- _Records_
§

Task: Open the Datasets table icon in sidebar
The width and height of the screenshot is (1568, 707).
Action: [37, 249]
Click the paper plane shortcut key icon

§

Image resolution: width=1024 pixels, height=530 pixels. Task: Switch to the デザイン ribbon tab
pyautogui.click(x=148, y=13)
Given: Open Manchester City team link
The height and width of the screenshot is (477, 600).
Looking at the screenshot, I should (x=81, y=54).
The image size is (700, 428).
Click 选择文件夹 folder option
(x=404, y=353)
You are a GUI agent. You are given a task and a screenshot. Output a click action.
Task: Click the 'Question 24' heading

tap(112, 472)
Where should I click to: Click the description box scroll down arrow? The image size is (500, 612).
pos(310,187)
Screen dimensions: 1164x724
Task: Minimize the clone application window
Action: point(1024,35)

§

- _Task brief_
Each line of the data that holds the word "Open" should be copied.

- _Output_
Task: Open the Datasets table icon in sidebar
Given: Open Manchester City team link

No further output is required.